16. biomechanical analysis
The coach is also able to assess the performance of the opposition.
Visual recordings provide valuable information to coaches and athletes about past performances, and provide similarly valuable information for planning future performances.
Data can be gathered during the performance, and afterwards by replaying the footage.
Coaches, assistants and other athletes can watch the performance of certain individuals and complete a data sheet on them.

17. biomechanical analysis
They can record how many tackles an individual made, how much ground was made, how many successful kicks were made, and so on.
The strengths and weaknesses of the opposition can also be evaluated.

18. biomechanical analysis
This type of statistical information is used to evaluate performances, isolate weaknesses and strengths and improve future performances.
When used together, visual recordings and data analysis are valuable coaching tools.
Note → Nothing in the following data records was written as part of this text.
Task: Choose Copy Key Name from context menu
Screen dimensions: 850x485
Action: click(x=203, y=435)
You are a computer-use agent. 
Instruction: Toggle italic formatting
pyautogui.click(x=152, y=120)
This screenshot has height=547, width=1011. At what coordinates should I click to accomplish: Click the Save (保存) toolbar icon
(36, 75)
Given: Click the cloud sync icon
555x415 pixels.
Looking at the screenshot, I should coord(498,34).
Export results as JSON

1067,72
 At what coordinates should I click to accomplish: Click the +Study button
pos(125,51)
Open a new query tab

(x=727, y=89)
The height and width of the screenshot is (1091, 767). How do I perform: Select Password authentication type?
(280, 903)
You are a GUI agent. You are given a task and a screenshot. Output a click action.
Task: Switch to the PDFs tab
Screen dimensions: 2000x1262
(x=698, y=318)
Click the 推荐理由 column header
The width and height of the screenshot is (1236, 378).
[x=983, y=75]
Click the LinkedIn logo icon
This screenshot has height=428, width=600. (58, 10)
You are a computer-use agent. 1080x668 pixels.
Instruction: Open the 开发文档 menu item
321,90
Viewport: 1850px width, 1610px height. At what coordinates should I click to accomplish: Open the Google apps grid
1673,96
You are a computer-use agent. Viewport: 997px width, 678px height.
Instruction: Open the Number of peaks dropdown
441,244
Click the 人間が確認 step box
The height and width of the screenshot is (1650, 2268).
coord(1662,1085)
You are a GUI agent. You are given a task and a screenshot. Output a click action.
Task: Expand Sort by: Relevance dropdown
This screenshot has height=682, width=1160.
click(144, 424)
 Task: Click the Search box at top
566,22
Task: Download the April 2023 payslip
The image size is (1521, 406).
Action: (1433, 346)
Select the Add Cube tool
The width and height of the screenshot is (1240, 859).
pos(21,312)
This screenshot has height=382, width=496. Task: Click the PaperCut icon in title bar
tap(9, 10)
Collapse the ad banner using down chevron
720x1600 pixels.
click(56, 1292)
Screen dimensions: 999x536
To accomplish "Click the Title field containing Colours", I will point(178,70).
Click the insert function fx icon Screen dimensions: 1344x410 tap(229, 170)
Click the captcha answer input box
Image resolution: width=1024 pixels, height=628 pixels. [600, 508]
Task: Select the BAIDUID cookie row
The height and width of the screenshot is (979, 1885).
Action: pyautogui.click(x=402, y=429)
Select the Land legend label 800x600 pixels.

19. equipment advances, eg swimsuits, golf ball

20. swimsuits

21. swimsuits
Significant progress has been made in swimsuit development since the 1980s.
It has reached a stage where questions are being asked about the influence of this technology on the athlete’s performance.
Light, thin and extremely close fitting swimsuits were designed in the 1980s to minimise contact area with the water and even repel water.

22. swimsuits
After the 1992 Olympic Games contrasting stripes were printed onto close-fitting swimsuits to generate two currents: one slow, one fast.
When the fast and slow currents interact, vertical vortexes or spirals are formed.
As a result, the speed of water flow increases and stays closer to the body longer.

23. swimsuits
By the 2000 Olympics, swimsuit designers had created a swimsuit that imitated the skin of a shark.
The cut and seams on the suit were designed to cover the whole body without impeding the swimmer.
Body scanning took measurements to design individual suits, which improved streamlining.
The most recent developments have produced widespread calls for the total banning of high tech swimwear.
‘Bodysuits’ have always had performance enhancing qualities.

24. swimsuits
However, the Speedo LZR exponentially increased this and more recently at the 2009 World Championships a new range of suits by Adidas, Arena and Jaked saw an unprecedented 46 world records broken.
These suits are made from a special ultra-lightweight water-repellent material that, through compression, reduces skin vibration and offers low drag friction while improving buoyancy.
Internal stabiliser supports hold the swimmer in the best position in the water and overall the design optimises the shape of the swimmer.

25. swimsuits
Technological advances in these designs have seen the question raised as to the advantage swimmers receive from the suit and even caused many swimmers and coaches to call for restrictions in technological advances.
New rules now restrict body coverage, buoyancy levels and the actual materials used.
Rules will also put a stop to custom suits for individual athletes.

26. golf ball

27. golf ball Golf balls no longer curve as much as they used to.
Players can just swing as hard as they want at the ball and it goes straight at the flag.
Research developed a new golf ball, introduced in the mid-1990s, which achieved the unimaginable: it merged a high-spinning, soft-feeling Balata type of ball (with a rubber-band-wound core) with the low- spinning, long-flying and durable distance ball into a whole new class of product, which allowed distance and control.

28. golf ball
A few years later, the original breakthrough was improved upon by making the urethane outer covers of the balls more durable and thinner and firmer for added distance.
At the same time, advances in rubber systems allowed ball makers to design cores that were more energetic or ‘faster’.
This provided even more distance on shots hit with the longer clubs, while maintaining a soft feel. Further improvements to the core and cover have reduced spin on drives to increase distance and allow greater control.